Promover una nueva educación: Pasar de la perspectiva del Estado a la perspectiva de los ciudadanos es el tema de un documento presentado por OIDEL en colaboración con el diputado italiano Remo Sernagiotto en el marco de la Universidad de Otoño del Grupo Conservador y Reformista del Parlamento Europeo.

Remo Sernagiotto  moderó el debate y subrayó dos ideas imprescindibles para la elaboración de las políticas educativas. Primeramente recordó que la gobernanza de los sistemas educativos debe incluir a la sociedad civil y la familia. Igualmente recordó que Europa ha sido siempre un  gran espacio de libertad y de participación de la sociedad civil. “La función principal del Estado debe ser la de establecer las reglas, no de gestionar” concluyó el Sr. Sernagiotto.

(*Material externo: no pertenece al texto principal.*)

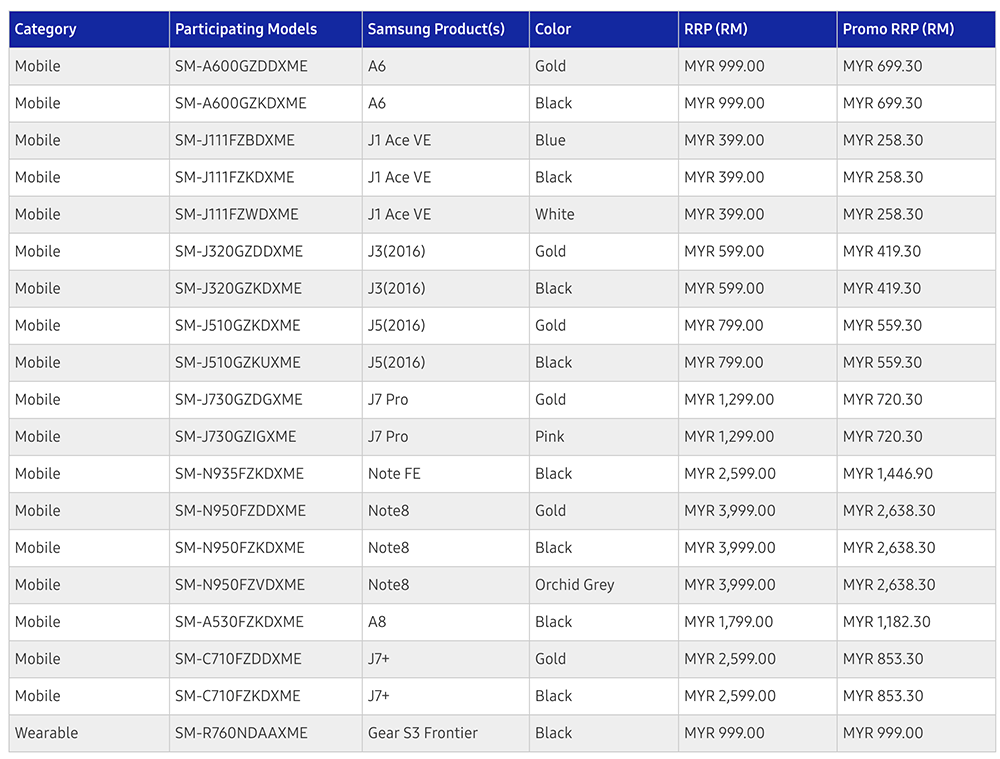Screen dimensions: 1000x759
Task: Click the Promo RRP (RM) header
Action: [x=898, y=29]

El diputado Andrew Lewer (Reino Unido) recordó que la escuela juego un papel primordial en la formación del ser humano. Como padre señaló que la educación no puede tener una función de simple instrucción, sino de formación integral de la persona. En este sentido los debates educativos no pueden circunscribirse a las cuestiones cognitivas, sino que deben tener un componente cultural y abrir espacios a la sociedad y  las familias. La única forma de hacerlo es mediante la libertad de enseñanza. Lewer recordó que la libertad de enseñanza exige flexibilidad en los currículos y financiación pública, señalando como buenos ejemplos Bélgica y Holanda.

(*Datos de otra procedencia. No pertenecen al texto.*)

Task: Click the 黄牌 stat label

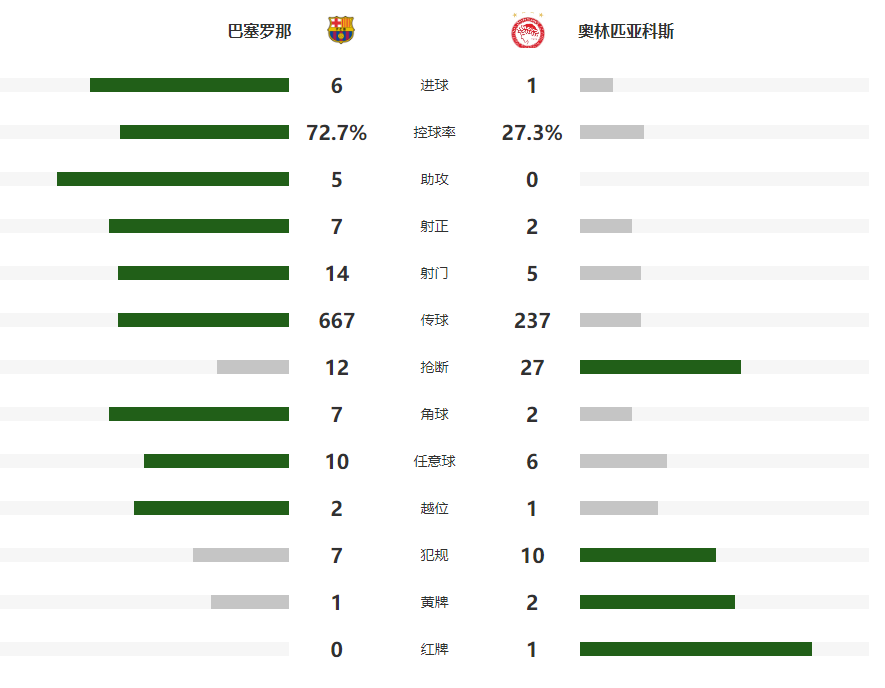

A continuación Alfred Fernandez, Director General de OIDEL presentó las grandes líneas del documento Promover una nueva educación: Pasar de la perspectiva del Estado a la perspectiva de los ciudadanos. Este documento, que se presenta con el objetivo de generar un debate de fondo sur los sistemas educativos europeos, comienza señalando las deficiencias de la estrategia europea educativa Educación y formación 2020. “En EF 2020 nunca aparece la educación como un derecho fundamental” dijo Fernández. En Europa es necesario dar mayor contenido a la educación que es el “aprendizaje de la humanidad”: la identidad personal está en juego. Por ello, los proyectos educativos deben ser plurales y recuperar el “sentido” y los valores. De ahí la necesidad de una mayor participación de la sociedad civil en la implementación de los sistemas educativos. Sólo la participación de todos puede permitir que la cohesión social pase de la simple mezcla al reconocimiento de la diferencia y las complementariedades. Por último el documento se refiera a la financiación de la escuela que debe orientarse de manera decisiva hacia el sujeto: familia y alumno. Las ideas propuestas en el informe Delors a la UNESCO de 1996 señalan las pautas para esta cambio fundamental.

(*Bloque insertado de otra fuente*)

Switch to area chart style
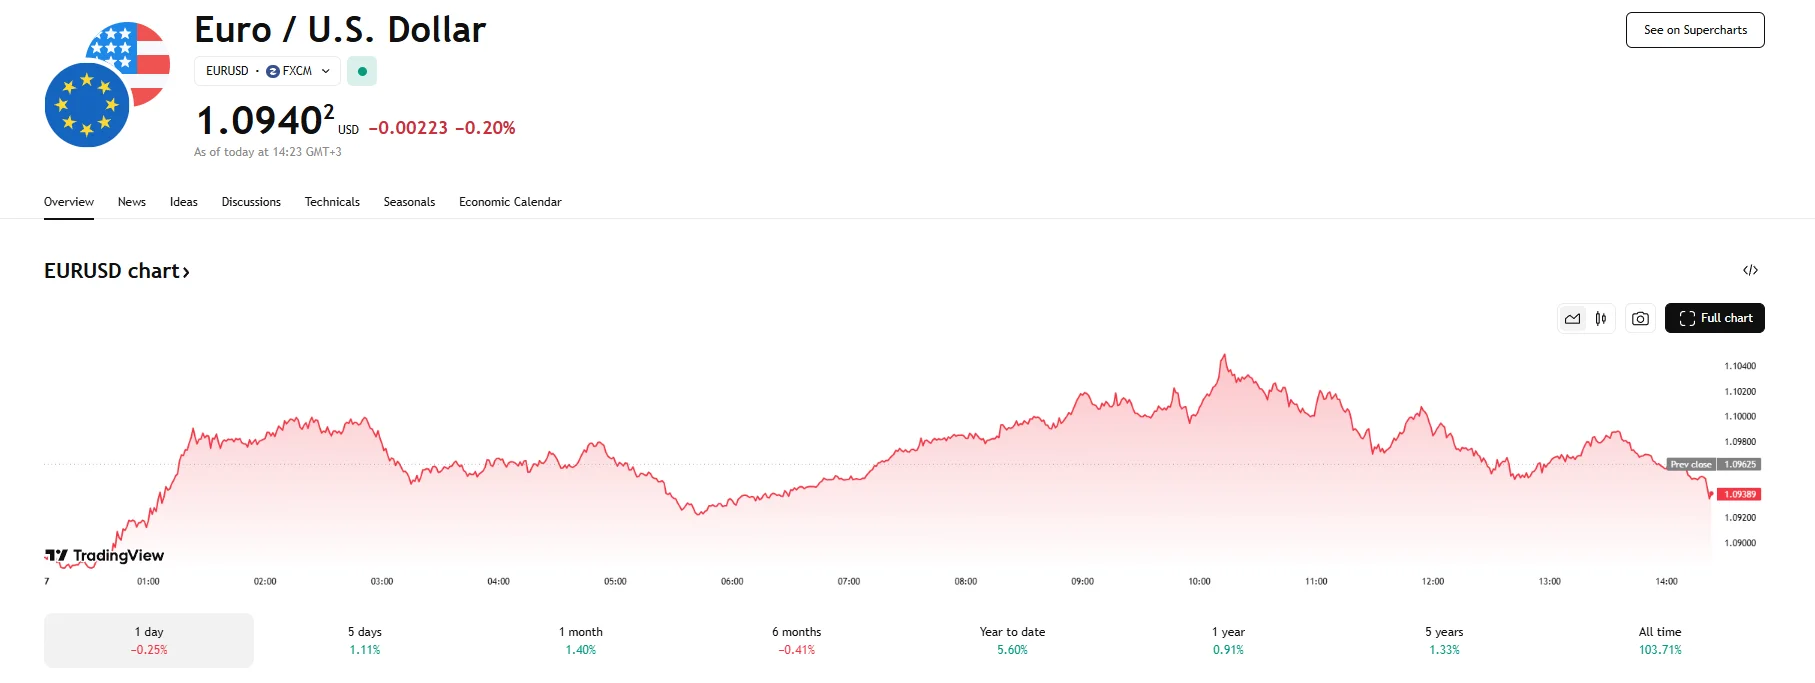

Finalmente Giancarlo Frare (Italia) Vicepresidente de la Associazione genitori scuole cattoliche (AgESC) señaló que en los sistemas educativos la persona debe recuperar el protagonismo principal. Esto significa que se debe superar la finalidad puramente instrumental de la educación y para que esto ocurra es imprescindible recordar que la educación es primeramente un derecho y un bien público. La consideración de esta perspectiva obliga a invertir la subsidiariedad actual, el Estado debe intervenir cuando la sociedad civil no pude hacerlo y no al revés.